Given this revulsion to ancient slaughter, early eighteenth-century Britain must have been a gentle world of purling streams, feathered choristers, and the fleecy kind donating its outer garment to sturdy swains. Smiling carters would haul the woolly wealth to tidy urban centers where polite warehousemen, sailors, and other humble but brave and pacific free men loaded nature's bounty on to man's maritime art for the common good. Happy wife, strong husband, and well-fed children were as one in a benevolent, interdependent universe. Perhaps even the horses were rational. History did not sit for this portrait.

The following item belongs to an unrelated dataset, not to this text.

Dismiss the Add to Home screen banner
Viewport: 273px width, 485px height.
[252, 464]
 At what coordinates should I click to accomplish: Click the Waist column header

The main phase of the War of the Spanish Succession (1701–13) included four major, and many other “minor,” set pieces: Blenheim (1704), Ramillies (1706), Oudenarde (1708), and Malplacquet (1709). The total casualties were at least 131,000, with deaths, at a very rough guess, of at least 50,000, or enough to gladden the most furious Achilles. As Joseph Trapp said in his Peace. A Poem (1713), “roll'd in Heaps th' expiring Victors lay.” Though Achilles and Caesar were excoriated, John Churchill was ennobled. The explanation for this apparent paradigm of hypocrisy lay in the professions of peace that surrounded the wars of William and Anne, and was lacking from the wars of Greece or Rome. The British heroes and monarchs were blessed with a recognizable villain and clear and present danger. As every good British subject knew, the surrogate pope Louis XIV was a monster who must be opposed. Francis Brerewood puts the commonplace this way in 1716.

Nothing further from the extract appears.